▶ **Written exercise**:
Change "unposted" to "posted" in the stretch from the line containing "Where should I" through the line containing "click(x=723, y=107)", keeping everything else the same, and give back only those lines.

** BEGIN Available records **

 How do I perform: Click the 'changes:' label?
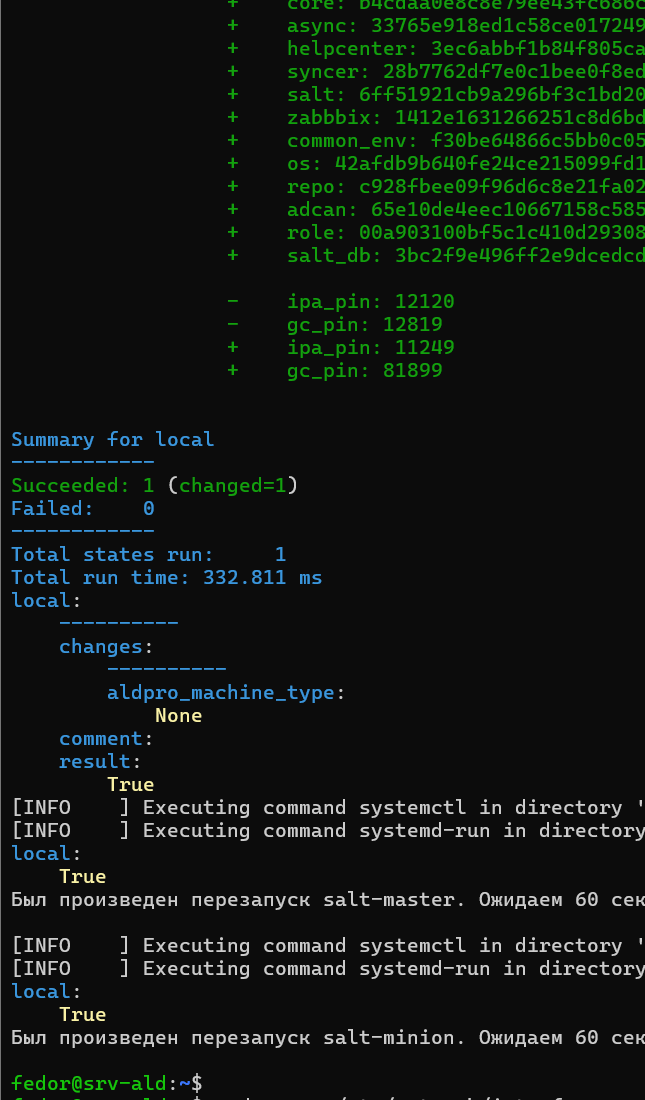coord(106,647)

** END Available records **
** BEGIN Available records **

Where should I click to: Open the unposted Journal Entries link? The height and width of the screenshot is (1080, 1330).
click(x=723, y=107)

** END Available records **
** BEGIN Available records **

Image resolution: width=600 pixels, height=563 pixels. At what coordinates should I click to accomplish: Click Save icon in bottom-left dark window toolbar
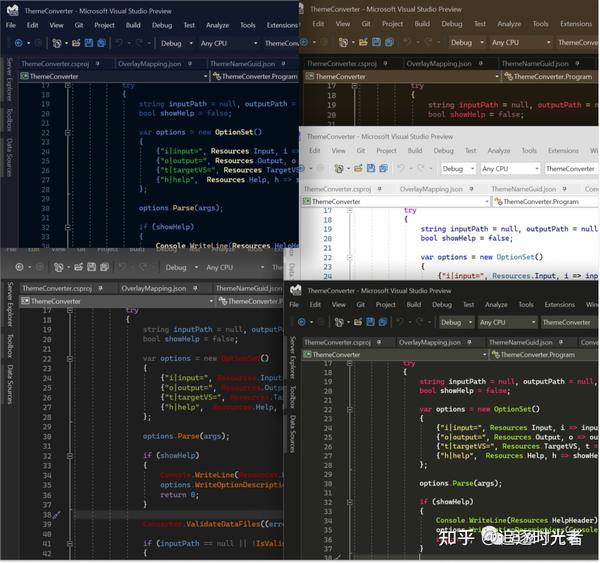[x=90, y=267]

** END Available records **

▶ **Answer to the exercise**:
Where should I click to: Open the posted Journal Entries link? The height and width of the screenshot is (1080, 1330).
click(x=723, y=107)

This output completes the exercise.